Deux tableaux de L'Art de la fugue
Exotique est la manière dont je décrirais ma première impression suscitée par la musique de L’Art de la fugue de Bach, jouée par Koroliov. J’avais le sentiment de voir passer un vaste souffle parcourant toutes sortes de contrées lointaines, et le changement de l’une à l’autre se faisait presque sur le mode d’une métamorphose. Il y a quelque chose de très concentré, méticuleux et soutenu dans cette musique, une ligne à ne pas perdre et qui trace des contours à l’infini. Ainsi, tous les transports, car il y a cependant de nombreux transports, apparaissent légers, élégants. Dans cette légèreté on reconnaît un souffle plein de volupté, parce qu’il caresse plutôt qu’il ne pousse.

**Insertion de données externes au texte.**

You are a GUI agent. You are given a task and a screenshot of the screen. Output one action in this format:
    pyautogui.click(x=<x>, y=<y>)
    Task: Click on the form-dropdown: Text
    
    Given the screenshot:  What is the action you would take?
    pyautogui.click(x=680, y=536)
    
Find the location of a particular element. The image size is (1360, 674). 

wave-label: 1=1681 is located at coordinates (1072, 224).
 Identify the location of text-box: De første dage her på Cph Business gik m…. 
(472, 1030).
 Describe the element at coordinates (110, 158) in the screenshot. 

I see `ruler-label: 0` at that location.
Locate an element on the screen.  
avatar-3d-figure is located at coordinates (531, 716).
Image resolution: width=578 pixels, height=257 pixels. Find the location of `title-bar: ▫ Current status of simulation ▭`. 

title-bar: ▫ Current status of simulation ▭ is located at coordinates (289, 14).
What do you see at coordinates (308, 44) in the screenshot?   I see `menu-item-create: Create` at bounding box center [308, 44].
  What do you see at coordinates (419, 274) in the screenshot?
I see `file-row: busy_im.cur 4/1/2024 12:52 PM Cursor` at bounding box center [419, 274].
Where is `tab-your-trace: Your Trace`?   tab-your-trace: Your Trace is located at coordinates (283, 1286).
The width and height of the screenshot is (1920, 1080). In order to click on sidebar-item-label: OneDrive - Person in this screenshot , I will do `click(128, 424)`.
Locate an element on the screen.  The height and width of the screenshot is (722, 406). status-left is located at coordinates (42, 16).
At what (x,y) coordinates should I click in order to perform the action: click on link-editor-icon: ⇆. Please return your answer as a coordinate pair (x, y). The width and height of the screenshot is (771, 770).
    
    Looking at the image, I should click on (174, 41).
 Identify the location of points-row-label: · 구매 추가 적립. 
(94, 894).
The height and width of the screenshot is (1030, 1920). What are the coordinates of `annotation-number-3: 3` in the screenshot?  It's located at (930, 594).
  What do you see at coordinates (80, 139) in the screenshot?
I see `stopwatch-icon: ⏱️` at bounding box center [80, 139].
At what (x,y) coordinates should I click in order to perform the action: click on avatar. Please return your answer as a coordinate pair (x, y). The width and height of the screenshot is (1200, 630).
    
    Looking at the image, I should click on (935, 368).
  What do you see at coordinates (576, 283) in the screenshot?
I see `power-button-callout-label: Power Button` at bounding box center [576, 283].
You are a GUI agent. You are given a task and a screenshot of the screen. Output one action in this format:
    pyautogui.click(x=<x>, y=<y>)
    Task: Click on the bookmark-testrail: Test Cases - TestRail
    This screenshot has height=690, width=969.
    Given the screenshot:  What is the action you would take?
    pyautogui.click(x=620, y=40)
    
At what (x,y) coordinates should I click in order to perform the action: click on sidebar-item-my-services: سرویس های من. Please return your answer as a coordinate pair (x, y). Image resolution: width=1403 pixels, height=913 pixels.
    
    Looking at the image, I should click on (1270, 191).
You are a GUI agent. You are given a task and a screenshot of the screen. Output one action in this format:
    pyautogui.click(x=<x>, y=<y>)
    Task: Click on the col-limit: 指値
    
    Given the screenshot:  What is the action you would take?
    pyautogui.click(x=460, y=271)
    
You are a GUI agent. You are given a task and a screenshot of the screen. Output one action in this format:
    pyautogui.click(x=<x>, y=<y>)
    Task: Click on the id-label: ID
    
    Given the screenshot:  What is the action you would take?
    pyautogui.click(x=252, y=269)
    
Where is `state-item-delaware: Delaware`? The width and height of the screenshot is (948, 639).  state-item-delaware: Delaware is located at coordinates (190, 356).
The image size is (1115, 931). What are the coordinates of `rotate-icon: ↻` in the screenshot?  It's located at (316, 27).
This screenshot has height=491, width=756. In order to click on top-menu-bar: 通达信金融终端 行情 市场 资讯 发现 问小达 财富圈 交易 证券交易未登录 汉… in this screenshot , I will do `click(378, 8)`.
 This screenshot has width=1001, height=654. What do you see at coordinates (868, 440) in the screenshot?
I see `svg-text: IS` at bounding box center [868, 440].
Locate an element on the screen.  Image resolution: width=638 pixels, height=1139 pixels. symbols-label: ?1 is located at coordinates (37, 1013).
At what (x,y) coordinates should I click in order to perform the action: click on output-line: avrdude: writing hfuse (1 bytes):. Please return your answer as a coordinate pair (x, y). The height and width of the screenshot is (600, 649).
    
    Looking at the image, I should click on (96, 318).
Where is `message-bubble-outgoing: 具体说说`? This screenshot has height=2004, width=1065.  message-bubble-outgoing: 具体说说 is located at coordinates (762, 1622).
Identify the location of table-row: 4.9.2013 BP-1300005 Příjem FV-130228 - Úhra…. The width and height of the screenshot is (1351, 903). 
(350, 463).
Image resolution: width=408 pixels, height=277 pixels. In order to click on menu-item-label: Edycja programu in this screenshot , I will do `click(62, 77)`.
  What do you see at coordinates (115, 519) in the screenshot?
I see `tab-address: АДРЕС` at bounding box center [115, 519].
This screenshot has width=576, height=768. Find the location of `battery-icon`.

Je veux l’évoquer à travers deux exemples.
La première occurrence manifeste de ces phénomènes est apparue pour moi dans le Contrapunctus 4. Dès le début on entend le caractère leste et délicat de tous les mouvements à venir, alors même qu’un vent frais se met à souffler sur un désert de sable. Il enveloppe la peau des danseurs qui, tout en suivant ce mouvement vif et rythmé, laissent glisser les bras le long de leur corps puis à la rencontre du vent, vers le haut. Et ce sont ainsi des gestes multiplement répétés, exécutés à des temps différents par les bras de plusieurs personnes proches les unes des autres, de sorte que, vus de la cime de leur corps, ces bras s’étendent en décalé dans un bouquet humide par la perspiration solaire qui frissonne au gré du vent.
La seconde illustration vient du Contrapunctus 13 in forma Rectus. Figurez-vous les couleurs du Noli me tangere de Véronèse (le tableau reproduit ici), que j’ai eu la chance de voir au Musée de Grenoble, apposées à une exquise course-poursuite à travers la ramée. Les drapés à l’insaisissable coloris se laissent toujours deviner aux yeux du poursuivant, mais jamais attraper par ses mains. Et cette scène est joueuse, tant que la fugitive prend quelquefois un temps pour tournoyer, rire de l’autre sans être vue et chanter d’insouciance comme de tendresse (et écoutez quelle belle voix elle a !).